Remus Lupin si passò una mano sul viso segnato, circondato dalla penombra della modesta stanza che aveva affittato al Paiolo Magico. Si trattava di una spesa piuttosto elevata, se consideraste le sue precarie condizioni economiche, ma da quando Sirius se ne era andato, Grimmauld Place non poteva più essere considerato un posto sicuro, ammesso che prima si potesse definire tale. I mesi trascorsi fra quelle tetre e inospitali mura avevano sortito il medesimo effetto dell'acqua cristallina con il fiore secco, scalfendo perfino quella barriera di solitudine nella quale il suo "io" umano cercava disperatamente protezione.

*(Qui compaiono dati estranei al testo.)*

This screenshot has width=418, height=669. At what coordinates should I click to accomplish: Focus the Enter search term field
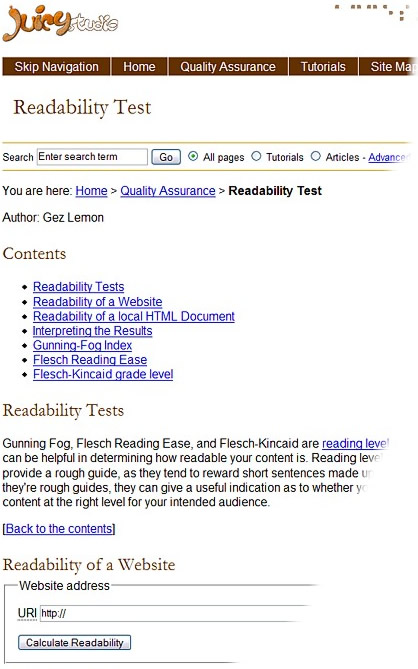(x=92, y=157)
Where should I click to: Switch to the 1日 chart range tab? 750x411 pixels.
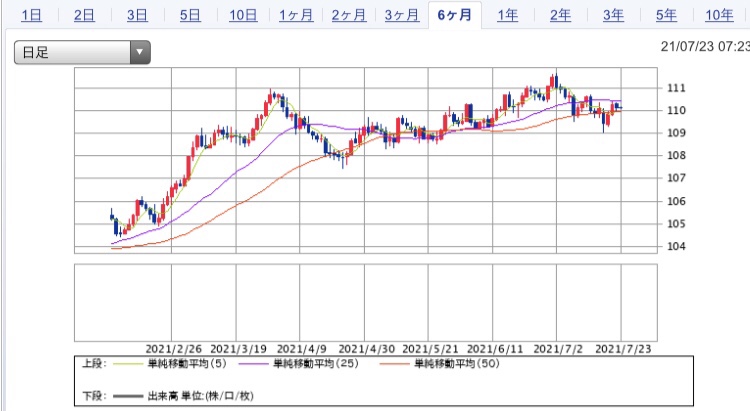tap(32, 15)
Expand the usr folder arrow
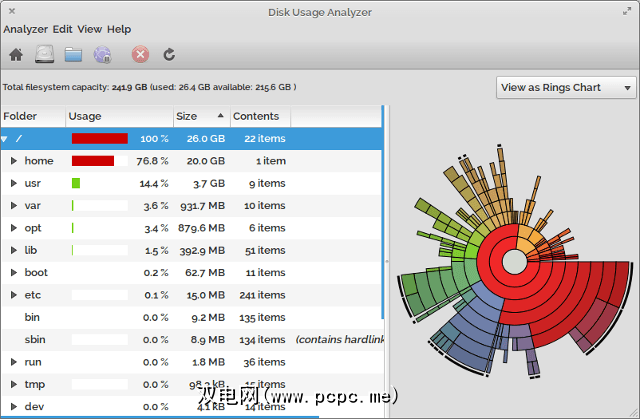Screen dimensions: 640x419 point(13,183)
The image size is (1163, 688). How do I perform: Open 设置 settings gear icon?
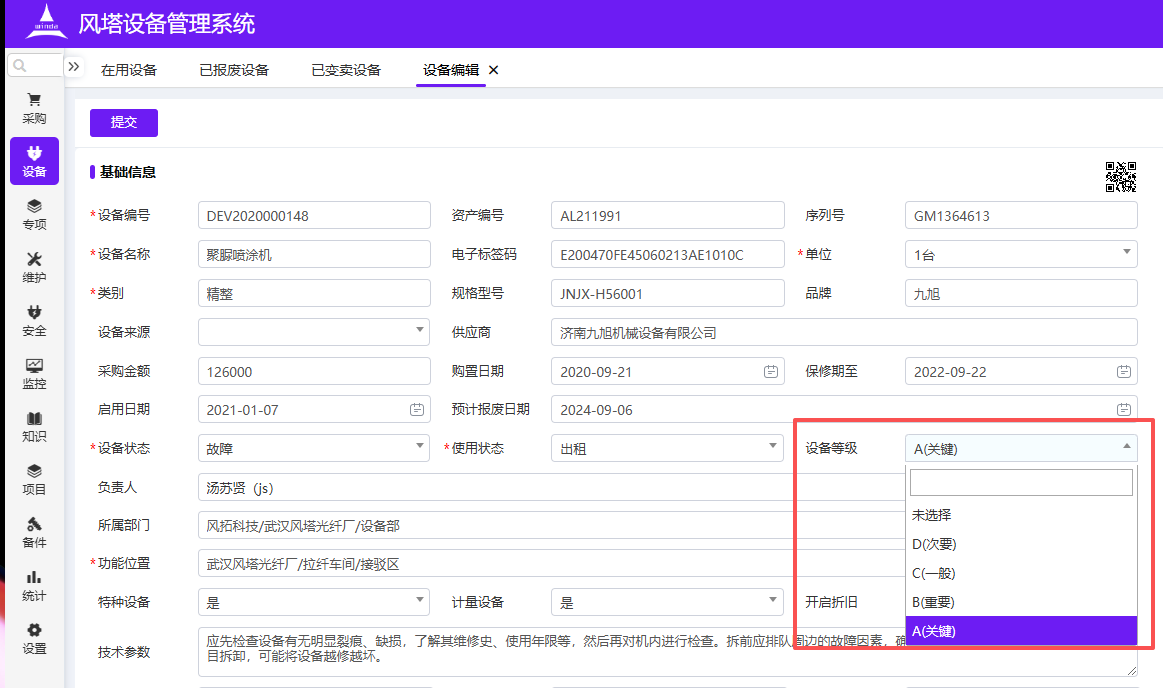click(x=34, y=638)
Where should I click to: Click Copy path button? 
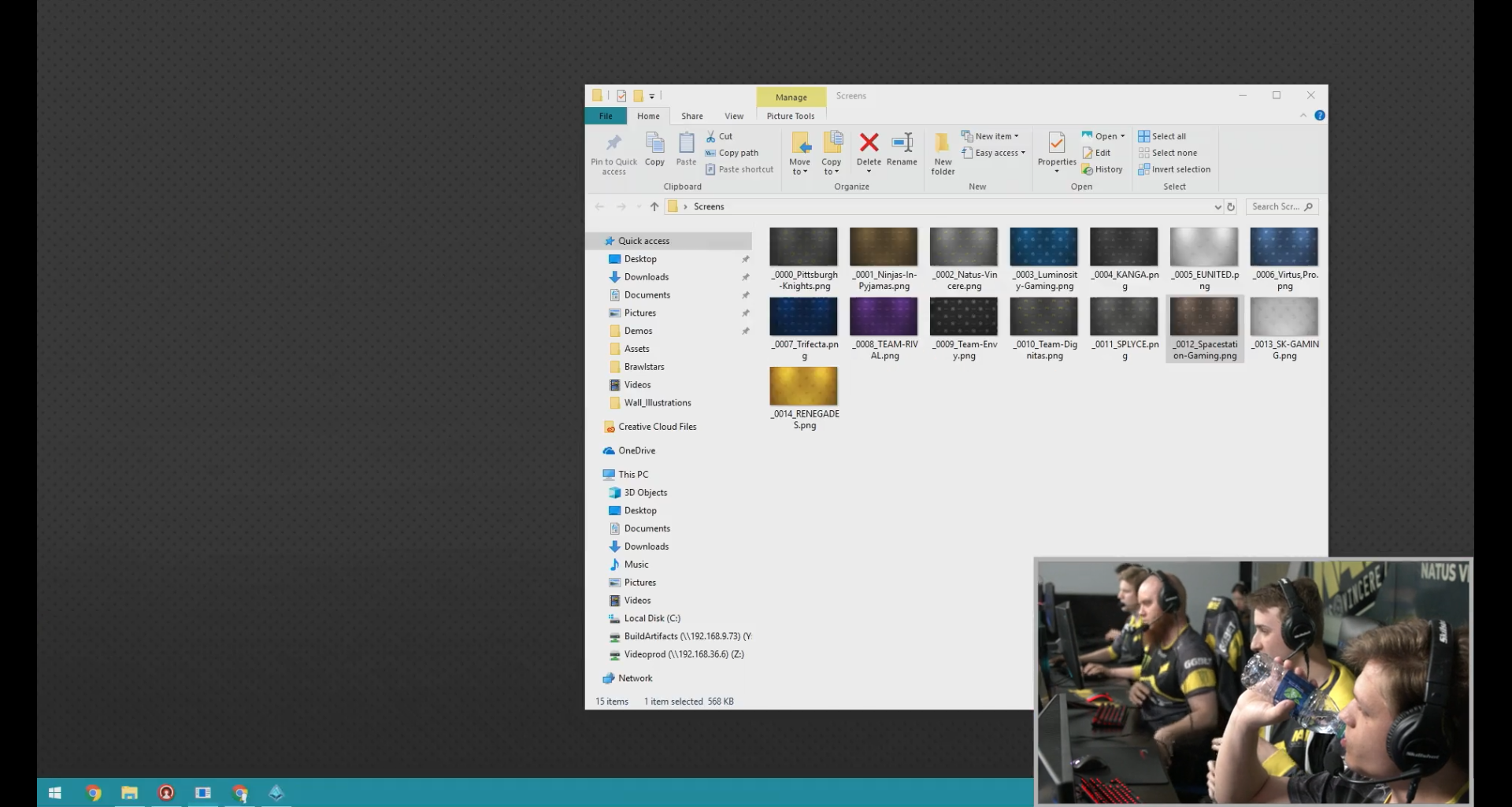coord(738,153)
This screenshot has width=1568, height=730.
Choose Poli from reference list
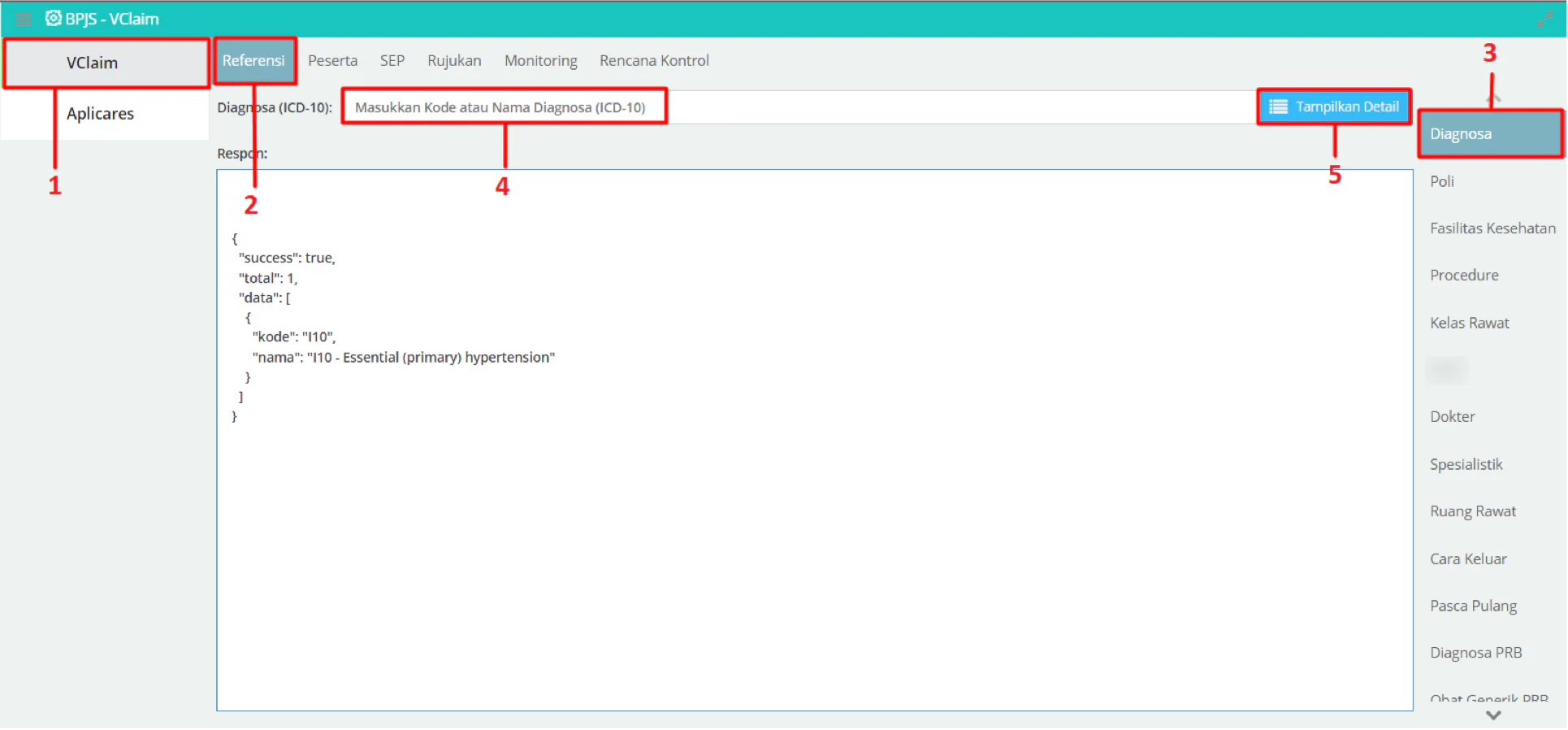1442,181
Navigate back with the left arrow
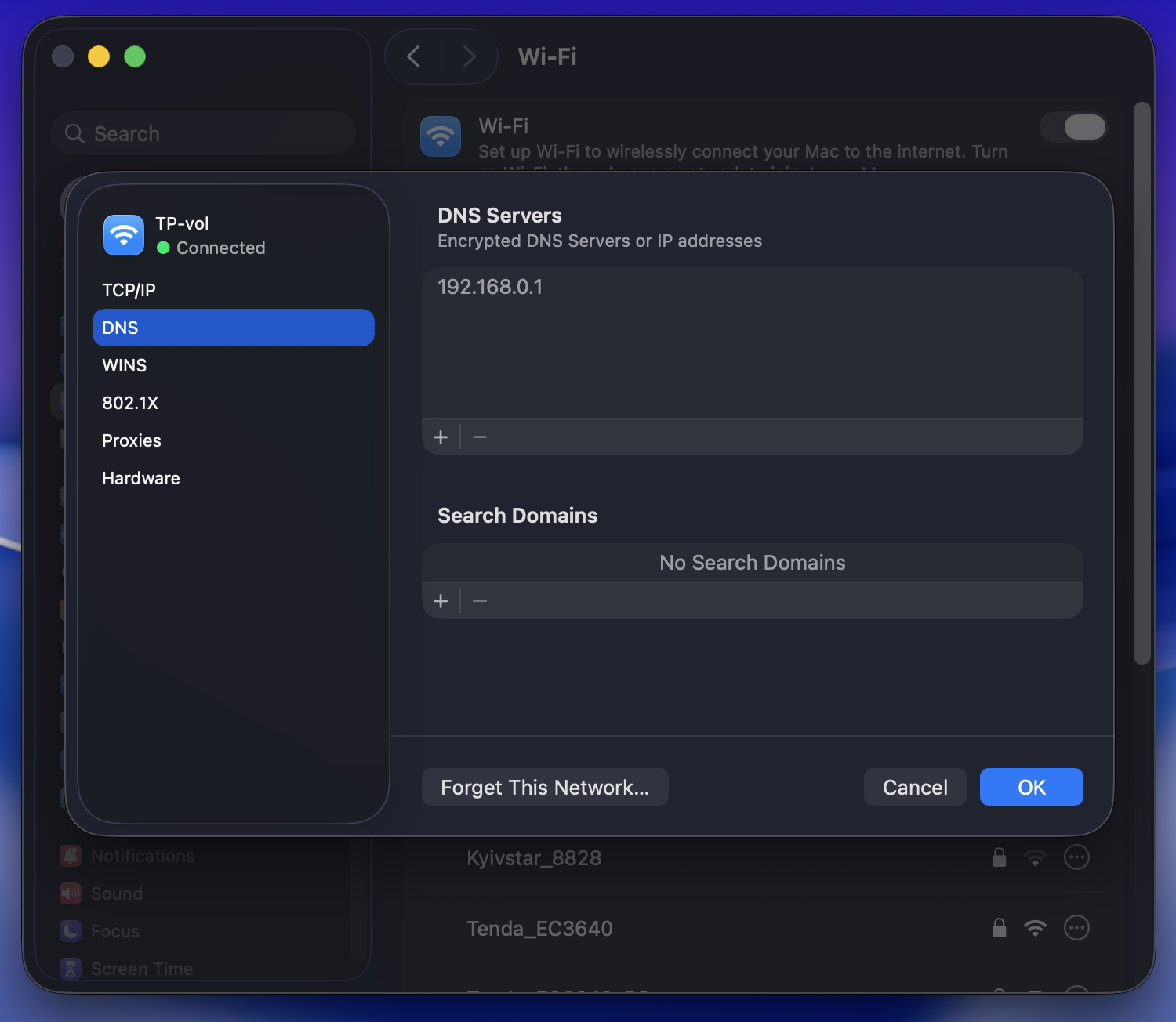This screenshot has width=1176, height=1022. (413, 56)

Aveva chiesto ad Arthur Weasley se gentilmente gli poteva spedire i suoi bagagli al Paiolo Magico, e meno di dieci minuti dopo, si era ritrovato a discutere con una scocciata Molly Weasley sul perché preferiva alloggiare in una locanda, quando avrebbe potuto sistemarsi tranquillamente alla Tana, dove, aveva sottolineato diverse volte,  non avrebbe arrecato il minimo disturbo.

Si era giustificato dicendo che aveva intenzione di trascorrere la maggior parte del suo tempo al servizio dell'Ordine, e che non avrebbe neppure avuto il tempo di sentirsi solo.

La verità era un'altra, e nonostante l'ostinazione con la quale la negava, Remus ne era pienamente consapevole: non avrebbe resistito un solo secondo in compagnia di Tonks. Non sarebbe neppure riuscito a guardarla respirare, senza che la voglia di stringere nuovamente il suo corp0 a quello di lei lo sommergesse del tutto. Dannazione, come ho potuto innamorarmi di lei?

- Sei proprio un povero fallito - disse una voce disgustata alla sua destra.

Remus Lupin alzò leggermente il capo con un'espressione annoiata, in modo da poter vedere la propria immagine riflessa nello specchio.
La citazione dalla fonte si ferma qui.